In this case, how should we compare the content of two objects? You can use the equals () method inherited from the root class.

 1 public class Person { 2     int age; 3      4     public static void main(String[] args) { 5         String s1 = "ggg"; 6         String s2 = "ggg"; 7         Person zhangSan = new Person(18); 8         Person liSi = new Person(18); 9         println(s1.equals(s2));// true10         println(zhangSan.equals(liSi));// false11     }12     13     Person(int newAge) {14         age = newAge;15     }16 }

The result is confusing. Why is the result of 9th rows true, and the result of 10th rows false? In fact, the String class overwrites the equals () method of the Object class, but this example does not cover it. In fact, the equals () method inherited from the Object class is like this by default.

public boolean equals(Object obj) {   return (this == obj);}

Therefore, the result returned by row 10th is false.

 

3.8 logical operators

Logical operators "and" (&), "or" (|), and "Non "(!) Generate a Boolean value (true or false) based on the Logical Relationship of the parameter ).

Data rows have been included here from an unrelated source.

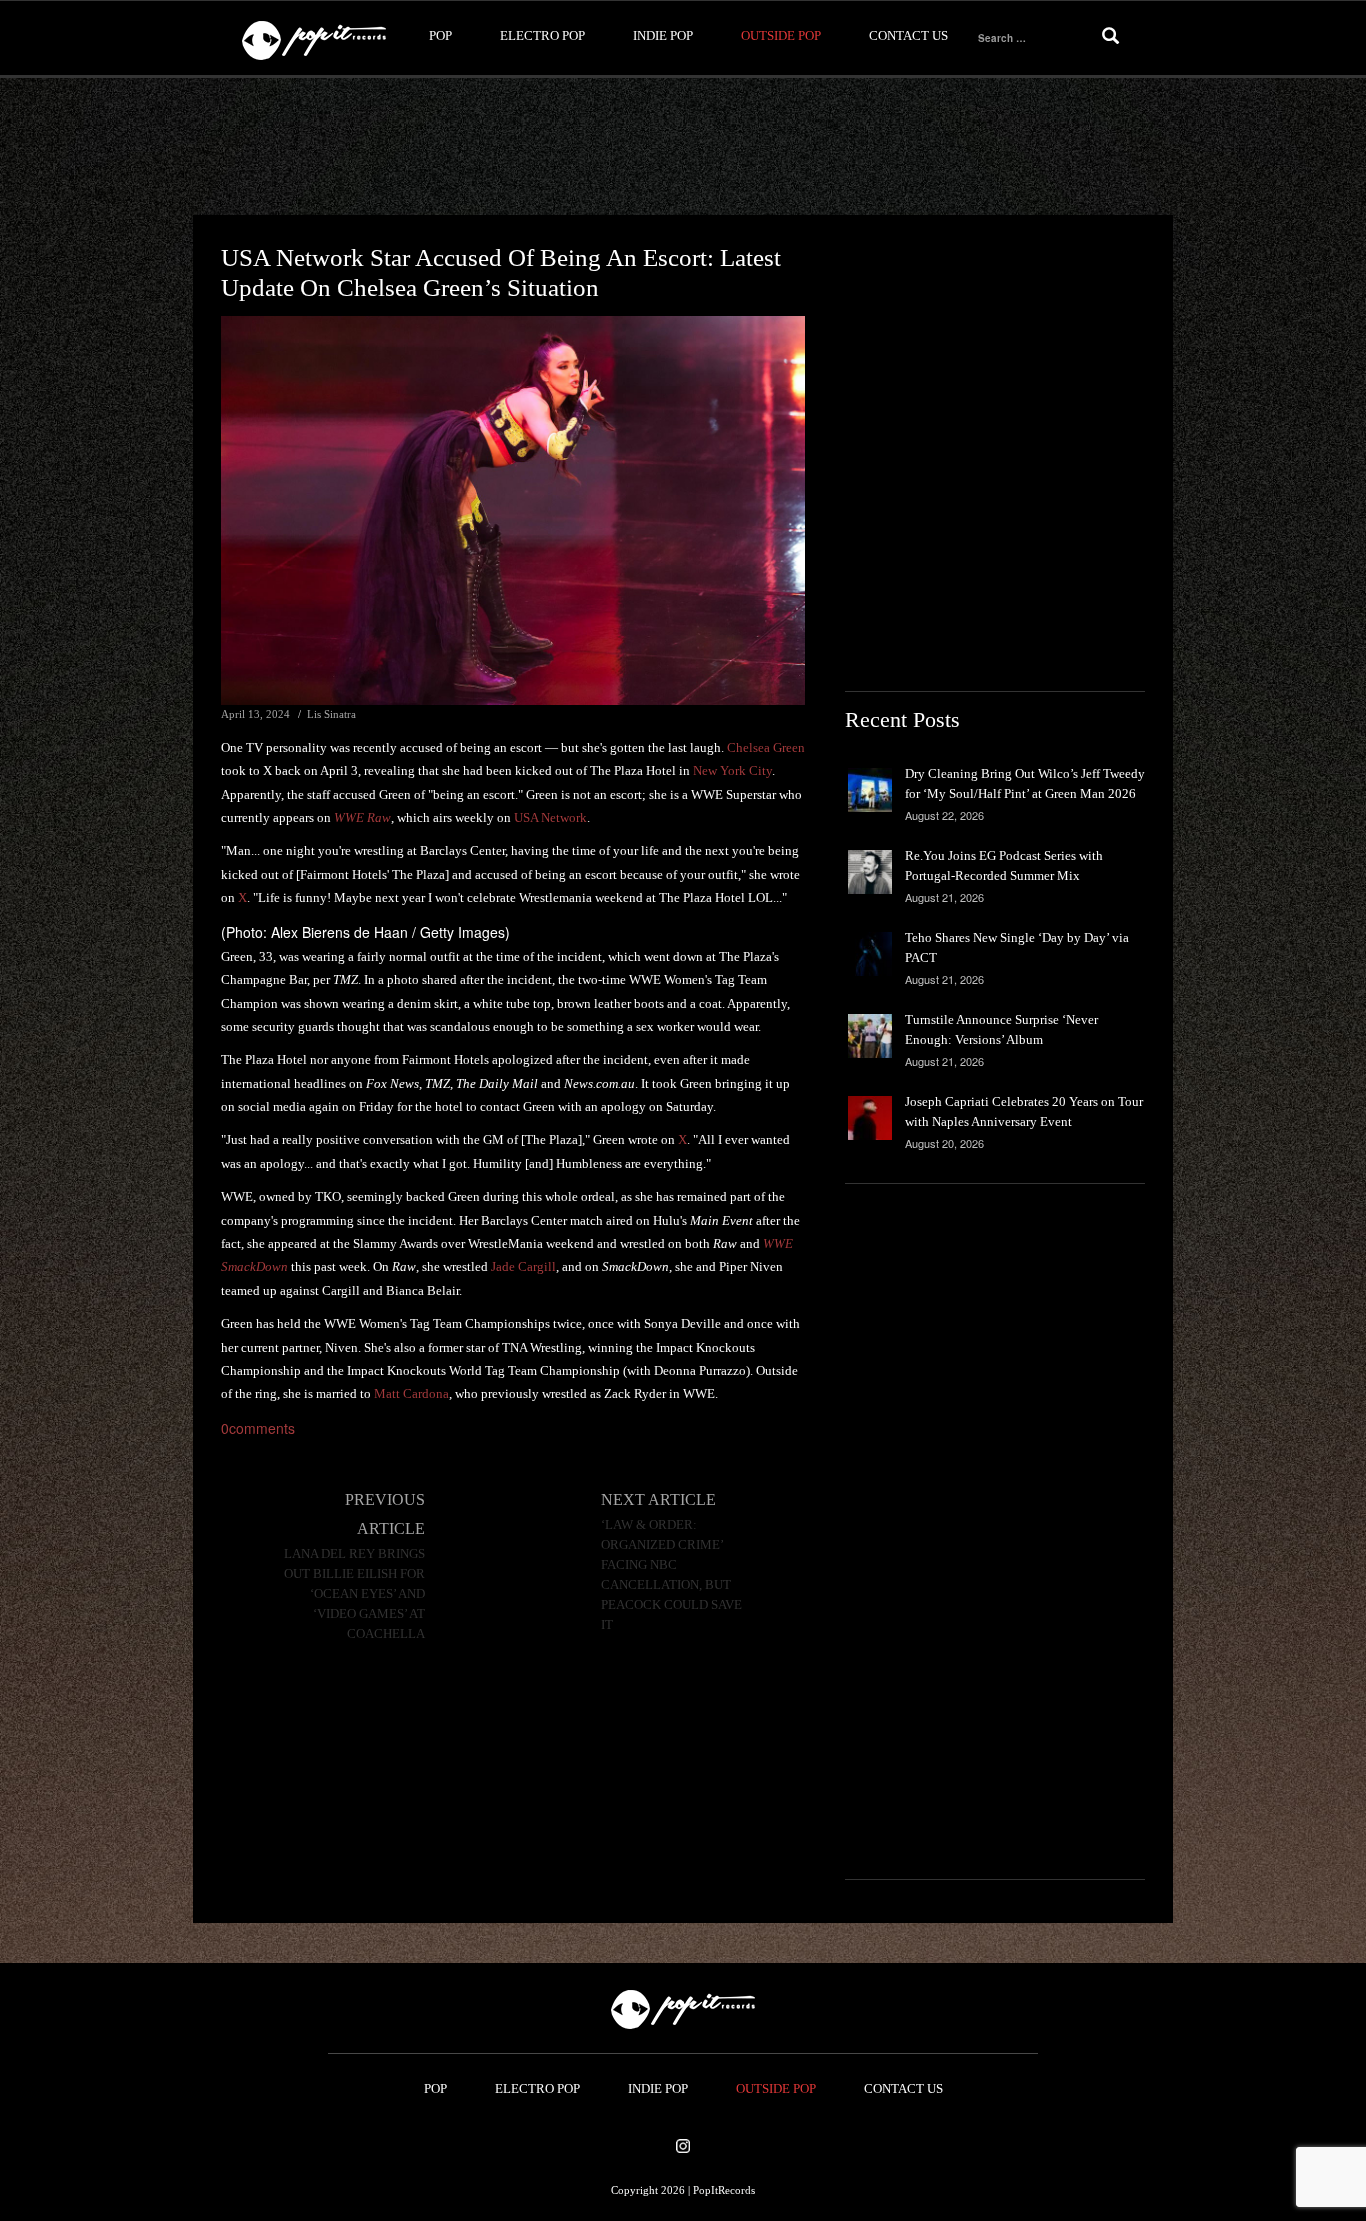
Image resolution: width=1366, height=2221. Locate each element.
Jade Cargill (523, 1266)
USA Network (550, 817)
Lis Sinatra (331, 714)
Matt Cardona (411, 1393)
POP (440, 35)
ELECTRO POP (542, 35)
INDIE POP (663, 35)
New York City (732, 770)
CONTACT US (908, 35)
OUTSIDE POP (781, 35)
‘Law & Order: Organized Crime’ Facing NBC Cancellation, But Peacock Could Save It (671, 1575)
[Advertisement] (683, 147)
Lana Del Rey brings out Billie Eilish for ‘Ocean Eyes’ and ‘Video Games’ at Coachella (354, 1594)
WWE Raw (362, 817)
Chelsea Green (766, 747)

It is worth noting that & | is short-circuited. For example, if p & q is false, q is not required. If p is true, q is calculated again, for example, p | q. If p is true, q is not required. If p is false, q is calculated again.

 1 public class Demo { 2     boolean flag; 3      4     public static void main(String[] args) { 5         boolean x = new Demo(false).flag && new Demo(true).flag && new Demo(true).flag;// false  6         boolean y = new Demo(false).flag || new Demo(true).flag || new Demo(true).flag;// false true  7     } 8      9     Demo(boolean newFlag) {10         flag = newFlag;11         print(flag + " ");12     }13 }

Because of short circuit, only false (Space) is printed on line 1, and false (Space) is printed on line 3)

 

3.9 direct Constants

Directly reference Thinking in Java code

1 public class Literals {2 public static void main (String [] args) {3 int i1 = 0x2f; // hexadecimal, lowercase 4 println ("i1:" + Integer. toBinaryString (i1); 5 int i2 = 0X2F; // hexadecimal, uppercase 6 println ("i2:" + Integer. toBinaryString (i2); 7 int i3 = 0177; // octal, starting with 0 8 println ("i3:" + Integer. toBinaryString (i3); 9 10 char c = 0 xffff; // hexadecimal, char type maximum 11 println ("c:" + Integer. toBinaryString (c); 12 byte B = 0x7f; // hexadecimal notation, maximum byte value 13 println ("B:" + Integer. toBinaryString (B); 14 short s = 0x7fff; // in hexadecimal notation, the short maximum value is 15 println ("s:" + Integer. toBinaryString (s); 16 17 long n1 = 200L; // long type, suffix large L18 long n2 = 200l; // long type, suffix small l19 long n3 = 200; // long type, no suffix 20 float f1 = 1; // float type, no suffix 21 float f2 = 1F; // float type, suffix F22 float f3 = 1f; // float type, suffix small f23 double d1 = 1d; // double type, suffix small d24 double d2 = 1D; // double type, suffix D25} 26}/* output result 27 i1: 10111128 i2: 10111129 i3: 111111130 c: 111111111111111131 B: 111111132 s: 11111111111111133 */

In C, C ++, or Java, binary data does not directly represent constants. However, using hexadecimal or octal to represent binary data is more intuitive, concise, and easier to read.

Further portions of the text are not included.